** BEGIN RECORDS SHOWN **

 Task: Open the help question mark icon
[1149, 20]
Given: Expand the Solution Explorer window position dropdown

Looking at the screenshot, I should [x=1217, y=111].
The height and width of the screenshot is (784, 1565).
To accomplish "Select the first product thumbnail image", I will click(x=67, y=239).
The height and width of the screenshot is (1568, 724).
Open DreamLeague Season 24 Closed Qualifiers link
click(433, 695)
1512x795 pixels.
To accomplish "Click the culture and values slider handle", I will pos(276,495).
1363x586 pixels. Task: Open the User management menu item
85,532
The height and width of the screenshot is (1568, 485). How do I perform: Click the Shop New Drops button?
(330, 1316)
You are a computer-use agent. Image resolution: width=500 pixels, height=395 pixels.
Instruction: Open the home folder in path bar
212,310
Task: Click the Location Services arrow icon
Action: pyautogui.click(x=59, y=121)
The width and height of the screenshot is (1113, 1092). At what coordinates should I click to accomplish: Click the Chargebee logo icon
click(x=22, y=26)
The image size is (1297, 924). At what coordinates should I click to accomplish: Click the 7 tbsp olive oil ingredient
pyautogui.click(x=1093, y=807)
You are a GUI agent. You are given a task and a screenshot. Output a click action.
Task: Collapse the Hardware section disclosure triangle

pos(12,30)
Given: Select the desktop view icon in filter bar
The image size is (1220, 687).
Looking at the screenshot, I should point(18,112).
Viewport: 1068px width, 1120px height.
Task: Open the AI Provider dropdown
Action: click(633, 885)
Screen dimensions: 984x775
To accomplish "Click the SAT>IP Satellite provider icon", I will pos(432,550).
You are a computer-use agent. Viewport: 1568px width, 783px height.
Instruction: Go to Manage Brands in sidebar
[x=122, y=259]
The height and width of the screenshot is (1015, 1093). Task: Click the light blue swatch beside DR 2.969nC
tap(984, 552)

** END RECORDS SHOWN **

* [SET PROBLEM]: Reproduce verbatim everything from the start of the records down to the line containing "Looking at the screenshot, I should [x=1217, y=111].", including that line.

* [FINISHED EXERCISE]:
 Task: Open the help question mark icon
[1149, 20]
Given: Expand the Solution Explorer window position dropdown

Looking at the screenshot, I should [x=1217, y=111].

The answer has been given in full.